__DATA__:
------------------------------------------------

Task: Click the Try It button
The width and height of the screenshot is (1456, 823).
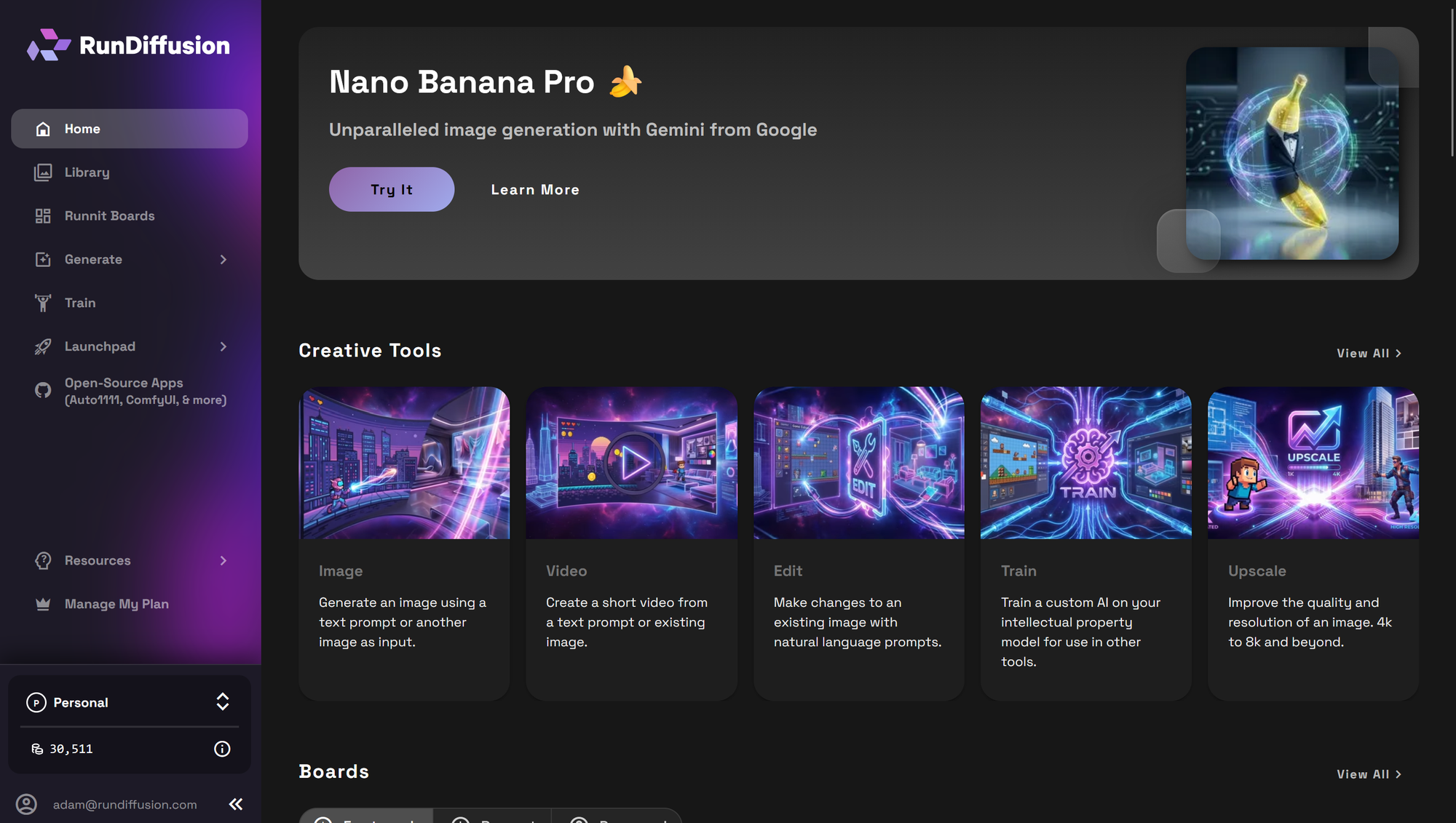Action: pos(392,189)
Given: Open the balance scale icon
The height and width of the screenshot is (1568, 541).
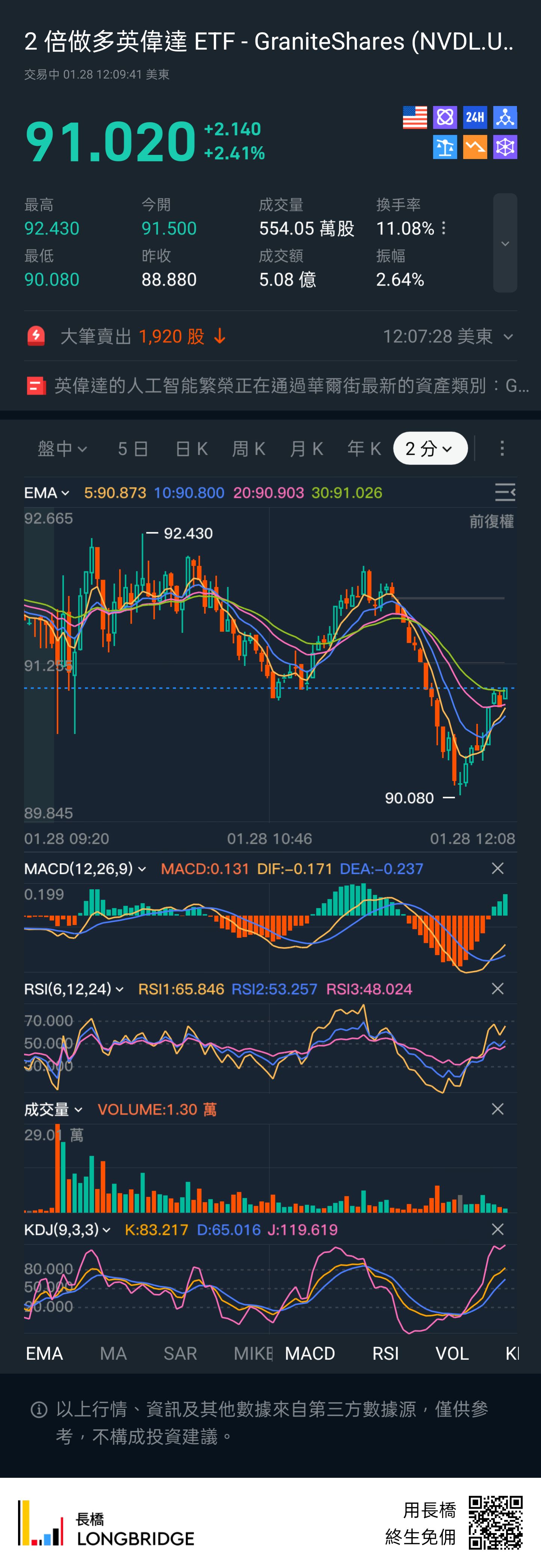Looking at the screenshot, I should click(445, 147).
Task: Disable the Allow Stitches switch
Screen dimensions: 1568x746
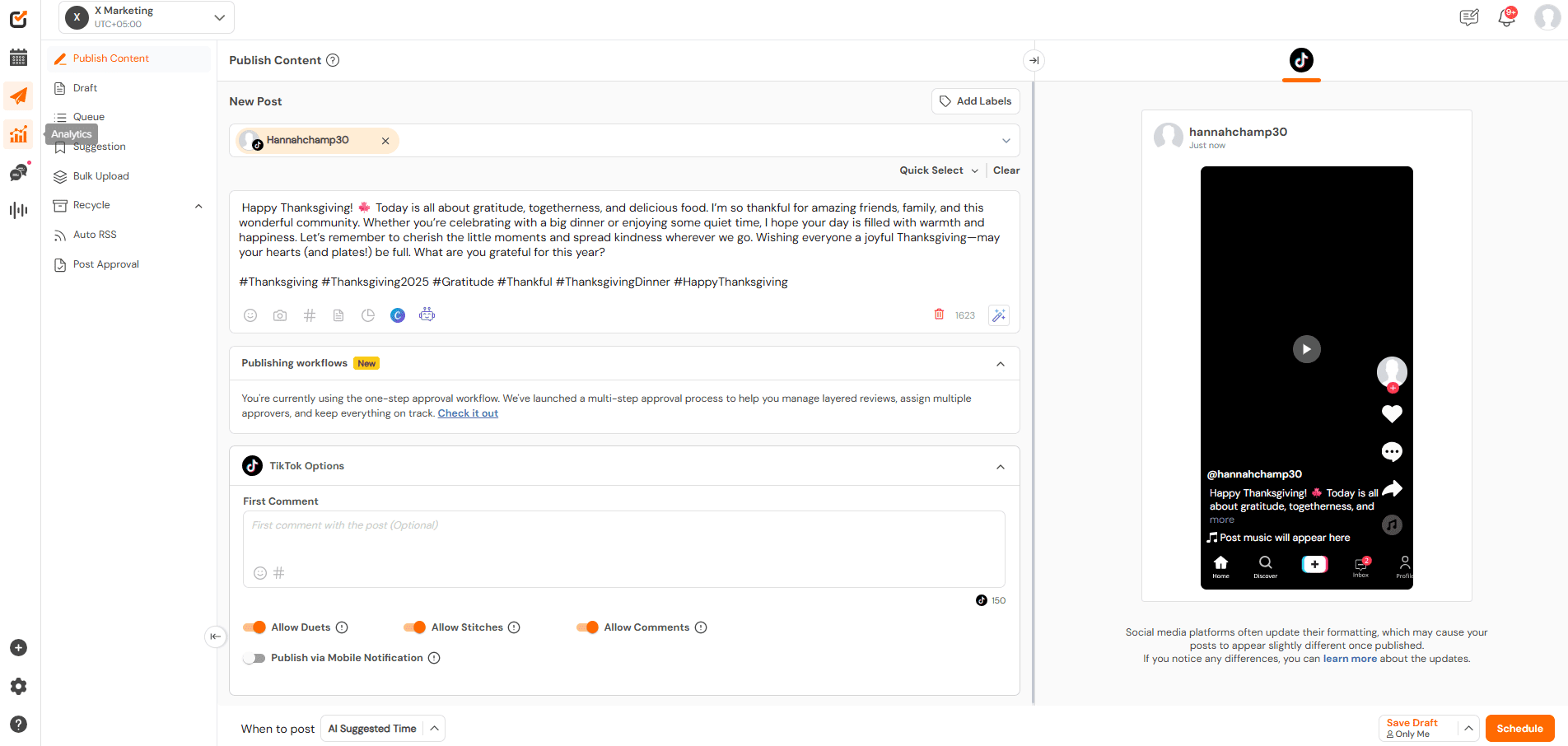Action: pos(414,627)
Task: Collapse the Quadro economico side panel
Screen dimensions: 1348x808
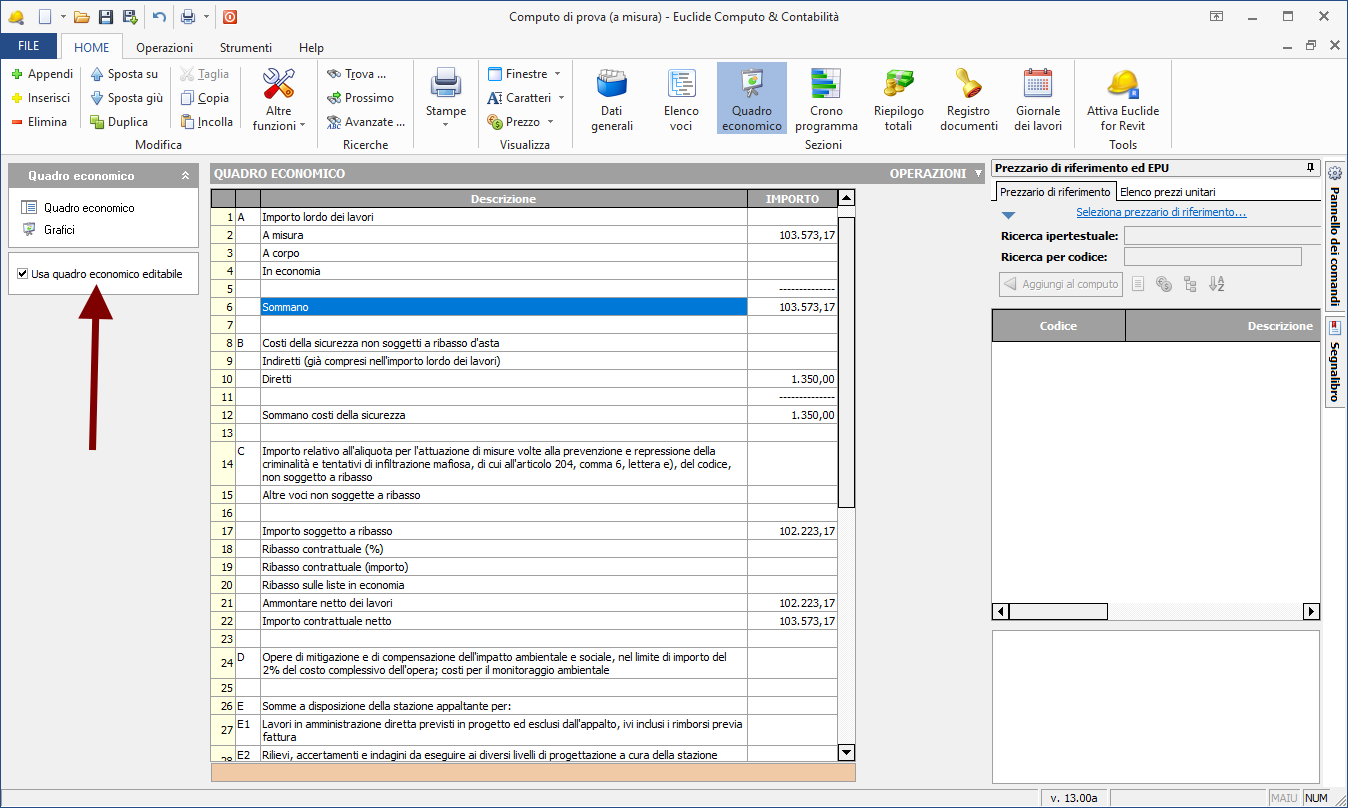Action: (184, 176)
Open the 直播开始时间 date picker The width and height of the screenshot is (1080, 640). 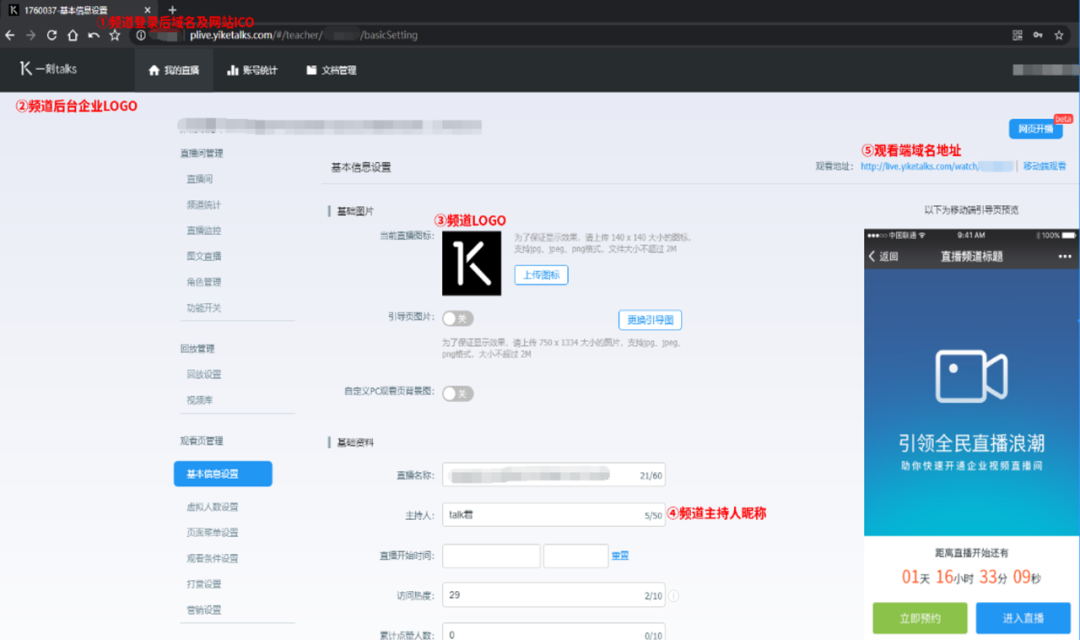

------------------------------------------------

__EXERCISE__: Reproduce every line of the entries above word for word, but leave the pictures out.

__RESULT FOR THIS TASK__:
Task: Click the Try It button
The width and height of the screenshot is (1456, 823).
Action: pos(392,189)
Given: Open the balance scale icon
The height and width of the screenshot is (1568, 541).
Looking at the screenshot, I should click(445, 147).
Task: Disable the Allow Stitches switch
Screen dimensions: 1568x746
Action: pos(414,627)
Task: Collapse the Quadro economico side panel
Screen dimensions: 1348x808
Action: (184, 176)
Open the 直播开始时间 date picker The width and height of the screenshot is (1080, 640). 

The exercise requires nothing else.